1. The Church in the Old Testament

Early edition of the King James Bible

People often refer to Pentecost (Whitsun) as the birthday of the church. But the church existed long before, back in Old Testament times. Confusion over language has hidden this from view, combined with a deliberate attempt by King James I and his bishops to make sure no-one could use his authorised translation of the Bible to support anabaptist democratic ideas.

It all hinges on the Greek word ekklesia (translated as “church” in the New Testament). William Tyndale translated this as “congregation” which implied that power lay with the people rather than the institution. King James’ translators were forbidden to translate it in this way and used the word “church” instead.

Ekklesia was a political word. Cities like Athens, Sparta and Ephesus had an assembly of citizens, called an ekklesia, as the foundation of their system of government.

Christians adopted this word for the meetings of their communities. This may have had political overtones, implying that the church was an alternative to the secular local government. However, they would also have been influenced by the official Jewish translation of the Old Testament into Greek which most of them used. This translation (The “Septuagint”) used the word ekklesia for occasions when the whole Jewish community met together to discuss and decide things of mutual concern. It was used to translate two Hebrew words. ‘edah and qahal which seem to have been used interchangeably for occasions of worship such as the pilgrim festivals and also for occasions when  the tribal leaders of the nation met in council.

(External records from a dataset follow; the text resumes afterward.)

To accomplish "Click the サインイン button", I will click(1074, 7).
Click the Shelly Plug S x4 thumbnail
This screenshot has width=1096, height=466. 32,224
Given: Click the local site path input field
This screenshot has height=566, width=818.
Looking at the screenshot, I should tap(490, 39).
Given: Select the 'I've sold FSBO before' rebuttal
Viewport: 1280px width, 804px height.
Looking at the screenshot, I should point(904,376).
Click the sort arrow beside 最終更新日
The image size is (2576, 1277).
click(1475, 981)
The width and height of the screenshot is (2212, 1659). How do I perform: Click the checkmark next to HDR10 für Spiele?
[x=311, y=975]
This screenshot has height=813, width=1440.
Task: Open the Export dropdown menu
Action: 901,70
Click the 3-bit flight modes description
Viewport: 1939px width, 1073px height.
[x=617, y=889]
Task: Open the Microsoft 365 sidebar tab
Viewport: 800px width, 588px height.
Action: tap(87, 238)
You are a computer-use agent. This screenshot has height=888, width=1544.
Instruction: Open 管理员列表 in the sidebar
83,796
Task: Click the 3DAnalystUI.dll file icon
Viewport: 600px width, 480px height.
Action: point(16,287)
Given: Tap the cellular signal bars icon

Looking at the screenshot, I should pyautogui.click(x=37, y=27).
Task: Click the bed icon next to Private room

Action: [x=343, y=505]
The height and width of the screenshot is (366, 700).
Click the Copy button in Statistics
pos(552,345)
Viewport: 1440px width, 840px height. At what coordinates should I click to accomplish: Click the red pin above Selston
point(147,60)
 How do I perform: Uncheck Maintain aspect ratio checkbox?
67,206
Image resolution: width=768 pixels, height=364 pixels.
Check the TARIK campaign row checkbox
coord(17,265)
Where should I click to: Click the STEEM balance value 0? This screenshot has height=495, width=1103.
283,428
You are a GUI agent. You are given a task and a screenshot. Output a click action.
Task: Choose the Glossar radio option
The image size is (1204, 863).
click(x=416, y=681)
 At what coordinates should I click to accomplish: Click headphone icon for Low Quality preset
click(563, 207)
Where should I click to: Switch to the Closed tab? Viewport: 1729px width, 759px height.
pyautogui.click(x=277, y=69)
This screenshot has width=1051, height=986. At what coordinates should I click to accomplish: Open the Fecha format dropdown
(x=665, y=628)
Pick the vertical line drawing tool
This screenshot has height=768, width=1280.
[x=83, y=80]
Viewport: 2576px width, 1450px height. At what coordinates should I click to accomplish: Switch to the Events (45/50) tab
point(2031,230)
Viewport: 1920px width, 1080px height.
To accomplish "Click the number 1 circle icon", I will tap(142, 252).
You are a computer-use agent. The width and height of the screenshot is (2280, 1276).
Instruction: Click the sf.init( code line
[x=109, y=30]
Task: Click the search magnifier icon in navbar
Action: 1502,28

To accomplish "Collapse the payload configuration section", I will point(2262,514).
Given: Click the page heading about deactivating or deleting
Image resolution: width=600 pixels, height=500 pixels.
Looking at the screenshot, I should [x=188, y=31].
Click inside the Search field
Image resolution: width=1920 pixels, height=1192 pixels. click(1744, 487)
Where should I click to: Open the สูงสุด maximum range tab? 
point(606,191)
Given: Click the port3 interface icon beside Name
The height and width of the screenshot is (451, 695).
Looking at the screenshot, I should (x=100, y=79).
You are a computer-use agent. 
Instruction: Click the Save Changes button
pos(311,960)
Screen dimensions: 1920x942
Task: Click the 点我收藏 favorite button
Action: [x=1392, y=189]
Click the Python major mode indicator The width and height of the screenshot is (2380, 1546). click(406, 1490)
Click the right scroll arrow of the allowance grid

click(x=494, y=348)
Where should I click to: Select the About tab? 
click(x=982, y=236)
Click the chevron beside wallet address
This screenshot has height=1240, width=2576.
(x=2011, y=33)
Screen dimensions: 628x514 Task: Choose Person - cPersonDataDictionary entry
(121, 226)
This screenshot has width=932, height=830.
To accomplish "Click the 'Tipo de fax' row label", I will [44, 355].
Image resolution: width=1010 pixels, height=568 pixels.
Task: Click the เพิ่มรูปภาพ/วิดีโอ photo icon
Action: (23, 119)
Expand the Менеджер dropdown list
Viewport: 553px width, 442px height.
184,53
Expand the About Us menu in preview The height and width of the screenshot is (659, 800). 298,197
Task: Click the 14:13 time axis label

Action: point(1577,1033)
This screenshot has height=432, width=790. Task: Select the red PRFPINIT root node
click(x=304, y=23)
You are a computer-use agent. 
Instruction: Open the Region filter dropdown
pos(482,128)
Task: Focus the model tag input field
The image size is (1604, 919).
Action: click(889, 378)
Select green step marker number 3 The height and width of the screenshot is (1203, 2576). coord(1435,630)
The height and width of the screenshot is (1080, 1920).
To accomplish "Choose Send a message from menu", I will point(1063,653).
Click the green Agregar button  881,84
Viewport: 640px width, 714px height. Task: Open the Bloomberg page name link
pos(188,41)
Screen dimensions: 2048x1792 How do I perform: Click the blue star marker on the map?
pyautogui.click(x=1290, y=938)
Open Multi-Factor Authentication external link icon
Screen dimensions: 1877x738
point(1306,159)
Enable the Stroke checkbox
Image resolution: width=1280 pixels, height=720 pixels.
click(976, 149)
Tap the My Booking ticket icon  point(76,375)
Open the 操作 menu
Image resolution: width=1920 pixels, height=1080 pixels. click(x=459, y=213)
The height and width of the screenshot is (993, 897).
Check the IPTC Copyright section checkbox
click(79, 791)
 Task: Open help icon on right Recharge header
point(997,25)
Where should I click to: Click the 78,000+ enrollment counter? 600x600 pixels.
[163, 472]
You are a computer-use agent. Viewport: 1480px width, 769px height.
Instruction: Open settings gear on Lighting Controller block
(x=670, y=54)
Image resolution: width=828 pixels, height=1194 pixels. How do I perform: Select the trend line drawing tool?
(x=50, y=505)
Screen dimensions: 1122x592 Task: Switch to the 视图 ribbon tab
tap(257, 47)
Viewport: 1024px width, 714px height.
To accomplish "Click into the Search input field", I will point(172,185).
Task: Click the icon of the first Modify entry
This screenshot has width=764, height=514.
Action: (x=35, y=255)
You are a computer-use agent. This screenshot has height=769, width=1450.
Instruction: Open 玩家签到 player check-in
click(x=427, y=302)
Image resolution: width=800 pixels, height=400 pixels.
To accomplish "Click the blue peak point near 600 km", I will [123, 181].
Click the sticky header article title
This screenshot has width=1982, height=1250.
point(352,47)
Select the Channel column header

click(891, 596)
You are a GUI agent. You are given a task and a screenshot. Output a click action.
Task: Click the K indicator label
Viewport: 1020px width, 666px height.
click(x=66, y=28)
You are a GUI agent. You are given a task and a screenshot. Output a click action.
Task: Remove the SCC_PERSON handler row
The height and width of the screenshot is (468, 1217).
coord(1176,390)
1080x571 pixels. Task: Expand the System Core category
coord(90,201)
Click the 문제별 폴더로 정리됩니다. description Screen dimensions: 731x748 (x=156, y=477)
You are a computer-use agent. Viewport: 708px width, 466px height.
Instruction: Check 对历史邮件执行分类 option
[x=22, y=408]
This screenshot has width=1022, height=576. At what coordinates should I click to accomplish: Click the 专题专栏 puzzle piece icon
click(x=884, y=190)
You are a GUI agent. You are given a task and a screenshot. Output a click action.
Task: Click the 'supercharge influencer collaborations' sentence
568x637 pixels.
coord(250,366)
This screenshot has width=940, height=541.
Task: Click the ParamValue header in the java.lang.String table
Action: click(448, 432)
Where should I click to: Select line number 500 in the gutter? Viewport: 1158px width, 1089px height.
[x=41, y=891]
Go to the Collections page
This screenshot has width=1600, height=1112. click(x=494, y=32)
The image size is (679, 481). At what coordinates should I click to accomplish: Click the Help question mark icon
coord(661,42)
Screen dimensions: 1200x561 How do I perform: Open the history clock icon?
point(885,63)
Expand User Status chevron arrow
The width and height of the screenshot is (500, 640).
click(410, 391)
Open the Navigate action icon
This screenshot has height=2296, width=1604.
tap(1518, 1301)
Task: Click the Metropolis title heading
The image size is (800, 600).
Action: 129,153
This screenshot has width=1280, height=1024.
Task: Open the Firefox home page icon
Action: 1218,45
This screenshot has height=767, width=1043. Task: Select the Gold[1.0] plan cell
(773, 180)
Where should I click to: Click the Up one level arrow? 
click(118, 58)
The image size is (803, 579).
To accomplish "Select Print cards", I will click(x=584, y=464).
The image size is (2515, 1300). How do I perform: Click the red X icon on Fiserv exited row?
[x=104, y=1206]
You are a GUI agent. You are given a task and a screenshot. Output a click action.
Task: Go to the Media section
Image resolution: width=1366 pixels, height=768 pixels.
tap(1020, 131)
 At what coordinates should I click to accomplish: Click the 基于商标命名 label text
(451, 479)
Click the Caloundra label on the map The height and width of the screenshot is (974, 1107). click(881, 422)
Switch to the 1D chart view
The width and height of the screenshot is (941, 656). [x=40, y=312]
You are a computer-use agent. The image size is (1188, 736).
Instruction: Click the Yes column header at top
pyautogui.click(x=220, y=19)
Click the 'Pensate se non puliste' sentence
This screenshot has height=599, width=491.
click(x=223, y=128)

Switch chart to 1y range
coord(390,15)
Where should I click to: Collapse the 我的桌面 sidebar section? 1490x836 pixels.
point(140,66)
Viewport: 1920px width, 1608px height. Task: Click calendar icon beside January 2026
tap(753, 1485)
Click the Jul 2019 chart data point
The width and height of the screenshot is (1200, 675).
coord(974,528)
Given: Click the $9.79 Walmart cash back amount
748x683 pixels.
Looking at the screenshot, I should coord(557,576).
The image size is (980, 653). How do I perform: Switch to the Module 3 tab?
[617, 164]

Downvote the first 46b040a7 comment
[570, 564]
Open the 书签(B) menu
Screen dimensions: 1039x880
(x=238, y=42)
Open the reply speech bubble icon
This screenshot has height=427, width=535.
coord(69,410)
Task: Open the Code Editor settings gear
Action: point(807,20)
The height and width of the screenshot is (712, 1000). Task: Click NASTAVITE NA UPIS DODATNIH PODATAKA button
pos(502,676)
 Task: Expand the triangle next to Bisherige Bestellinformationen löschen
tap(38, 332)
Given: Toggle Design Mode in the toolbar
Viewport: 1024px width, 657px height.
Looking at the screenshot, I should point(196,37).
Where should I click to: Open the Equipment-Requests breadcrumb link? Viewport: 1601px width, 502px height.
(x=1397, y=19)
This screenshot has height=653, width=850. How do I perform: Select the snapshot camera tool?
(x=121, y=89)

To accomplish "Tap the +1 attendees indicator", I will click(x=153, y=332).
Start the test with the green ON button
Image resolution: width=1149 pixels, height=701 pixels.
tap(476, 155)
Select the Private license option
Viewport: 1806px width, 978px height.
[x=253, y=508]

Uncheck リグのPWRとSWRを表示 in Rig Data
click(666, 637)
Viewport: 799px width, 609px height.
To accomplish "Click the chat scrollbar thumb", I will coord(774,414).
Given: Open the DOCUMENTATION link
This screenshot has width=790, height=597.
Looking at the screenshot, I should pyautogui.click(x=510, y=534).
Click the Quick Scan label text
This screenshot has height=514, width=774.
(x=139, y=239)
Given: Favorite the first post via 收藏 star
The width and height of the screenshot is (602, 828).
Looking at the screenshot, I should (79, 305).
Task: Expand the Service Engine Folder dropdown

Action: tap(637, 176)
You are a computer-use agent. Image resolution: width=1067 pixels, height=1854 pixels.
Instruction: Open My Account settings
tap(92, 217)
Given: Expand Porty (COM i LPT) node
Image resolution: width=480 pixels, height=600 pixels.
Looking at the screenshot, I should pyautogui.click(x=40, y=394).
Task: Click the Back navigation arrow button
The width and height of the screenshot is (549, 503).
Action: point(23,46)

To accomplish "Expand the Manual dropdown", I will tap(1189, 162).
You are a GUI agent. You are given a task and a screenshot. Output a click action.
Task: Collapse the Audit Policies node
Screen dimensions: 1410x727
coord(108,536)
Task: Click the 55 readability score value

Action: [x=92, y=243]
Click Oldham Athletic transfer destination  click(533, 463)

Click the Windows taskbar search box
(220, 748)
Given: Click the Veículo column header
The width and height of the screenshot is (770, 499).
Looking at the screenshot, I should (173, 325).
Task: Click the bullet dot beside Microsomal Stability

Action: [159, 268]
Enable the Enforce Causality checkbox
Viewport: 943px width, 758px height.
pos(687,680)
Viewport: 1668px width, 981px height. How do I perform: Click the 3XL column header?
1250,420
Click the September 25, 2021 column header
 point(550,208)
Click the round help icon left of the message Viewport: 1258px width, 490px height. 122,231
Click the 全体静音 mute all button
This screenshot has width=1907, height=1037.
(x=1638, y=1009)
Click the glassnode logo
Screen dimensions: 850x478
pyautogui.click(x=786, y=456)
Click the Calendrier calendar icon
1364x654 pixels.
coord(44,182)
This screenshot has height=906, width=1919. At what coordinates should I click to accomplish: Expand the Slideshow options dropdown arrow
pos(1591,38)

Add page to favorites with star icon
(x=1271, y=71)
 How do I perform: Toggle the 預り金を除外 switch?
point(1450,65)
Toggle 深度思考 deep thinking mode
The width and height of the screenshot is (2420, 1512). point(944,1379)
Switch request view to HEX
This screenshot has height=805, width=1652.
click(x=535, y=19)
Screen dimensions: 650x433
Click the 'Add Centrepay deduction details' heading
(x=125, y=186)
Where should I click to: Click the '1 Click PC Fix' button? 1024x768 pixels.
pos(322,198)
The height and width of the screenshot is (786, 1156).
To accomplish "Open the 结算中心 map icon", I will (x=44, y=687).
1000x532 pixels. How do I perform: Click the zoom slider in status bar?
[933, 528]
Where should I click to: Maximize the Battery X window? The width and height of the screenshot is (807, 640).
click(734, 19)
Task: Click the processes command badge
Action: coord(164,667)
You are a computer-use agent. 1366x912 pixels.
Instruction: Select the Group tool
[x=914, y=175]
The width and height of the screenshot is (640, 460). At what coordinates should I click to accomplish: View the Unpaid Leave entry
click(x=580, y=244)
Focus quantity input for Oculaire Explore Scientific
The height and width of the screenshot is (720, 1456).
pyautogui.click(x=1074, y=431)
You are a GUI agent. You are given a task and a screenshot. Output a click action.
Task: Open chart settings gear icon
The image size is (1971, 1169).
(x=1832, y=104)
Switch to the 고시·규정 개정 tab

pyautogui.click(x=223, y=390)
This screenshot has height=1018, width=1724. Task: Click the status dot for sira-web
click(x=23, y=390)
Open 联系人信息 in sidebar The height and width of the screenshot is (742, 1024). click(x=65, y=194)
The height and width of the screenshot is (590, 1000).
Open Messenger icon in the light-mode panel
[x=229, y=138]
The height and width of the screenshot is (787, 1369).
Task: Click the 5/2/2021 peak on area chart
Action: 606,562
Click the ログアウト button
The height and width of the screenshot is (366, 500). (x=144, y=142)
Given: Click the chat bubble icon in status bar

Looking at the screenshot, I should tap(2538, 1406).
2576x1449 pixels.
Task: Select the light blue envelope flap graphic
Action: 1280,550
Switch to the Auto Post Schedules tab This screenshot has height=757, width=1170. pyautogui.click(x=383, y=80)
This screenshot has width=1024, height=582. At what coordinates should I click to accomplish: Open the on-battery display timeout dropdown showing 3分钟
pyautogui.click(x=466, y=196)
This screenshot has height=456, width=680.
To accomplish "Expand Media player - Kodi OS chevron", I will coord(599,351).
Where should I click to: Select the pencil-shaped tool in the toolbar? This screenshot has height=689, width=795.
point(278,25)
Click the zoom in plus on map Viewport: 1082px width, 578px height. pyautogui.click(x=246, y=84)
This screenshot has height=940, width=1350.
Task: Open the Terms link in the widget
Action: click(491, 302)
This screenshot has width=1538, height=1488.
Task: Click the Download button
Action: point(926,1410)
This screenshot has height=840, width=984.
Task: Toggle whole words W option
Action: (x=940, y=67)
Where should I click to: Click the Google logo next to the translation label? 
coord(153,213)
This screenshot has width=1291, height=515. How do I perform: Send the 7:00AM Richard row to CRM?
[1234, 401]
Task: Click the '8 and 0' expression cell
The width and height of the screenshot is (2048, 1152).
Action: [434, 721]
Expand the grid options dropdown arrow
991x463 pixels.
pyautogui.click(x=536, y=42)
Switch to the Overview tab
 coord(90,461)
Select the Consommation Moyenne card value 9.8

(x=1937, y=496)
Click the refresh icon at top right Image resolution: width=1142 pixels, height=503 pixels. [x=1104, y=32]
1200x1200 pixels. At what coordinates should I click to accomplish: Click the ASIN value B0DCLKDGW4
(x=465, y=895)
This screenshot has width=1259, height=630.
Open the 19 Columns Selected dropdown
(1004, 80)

There is a good example of this in Judges 20 verses I and 2:

"Then all the Israelites from Dan to Beersheba and from the land of Gilead came out and assembled as one man before the Lord in Mizpah. The leaders of all the people of the tribes of Israel took their places in the assembly of the people of God…”

Here the word 'edah is used in verse two for “assembly” and the verb form of qahal is used in verse one for “assembled”. The Greek translation used the word ekklesia which in the New Testament is translated as “church”.

So the word ekklesia is a political word which refers to God’s people meeting in council.

The difference Pentecost made was not to create the church but to open it to the gentile subjects of God’s anointed King.

It is common both among both Jews and Christians to make a distinction between Israel and the Church. Some Christians see the Church as the true Israel, replacing the old. But there are two reasons why this is wrong. The first is that, as we have seen, the church starts as part of the political structure of the government of Israel. The second is that it doesn’t fit what Paul said about gentiles being “grafted into the olive tree” (see Romans 11 verses 17–24), where the olive tree represents Israel.  

The Old Testament church was a political and worshipful gathering of God’s people meeting in God’s presence. The difference that took place on the day of Pentecost following Jesus’ crucifixion, resurrection and ascension is that, from then onwards, God’s gentile people have been welcomed by God into that gathering, without the need to first be circumcised and submit to the law of Moses. This is the message that was proclaimed by the Holy Spirit through the first Christians in many languages and the message Jesus commissioned them to take into all the world.

This has two implications for us today:

First, “church” is meant to be a meeting where people discuss things and make decisions.

Second, the distinction between Israel and the church is a false one. From God’s viewpoint, the church is like a tree with its roots in Israel and its branches reaching into every nation, Israel and the gentile nations both included.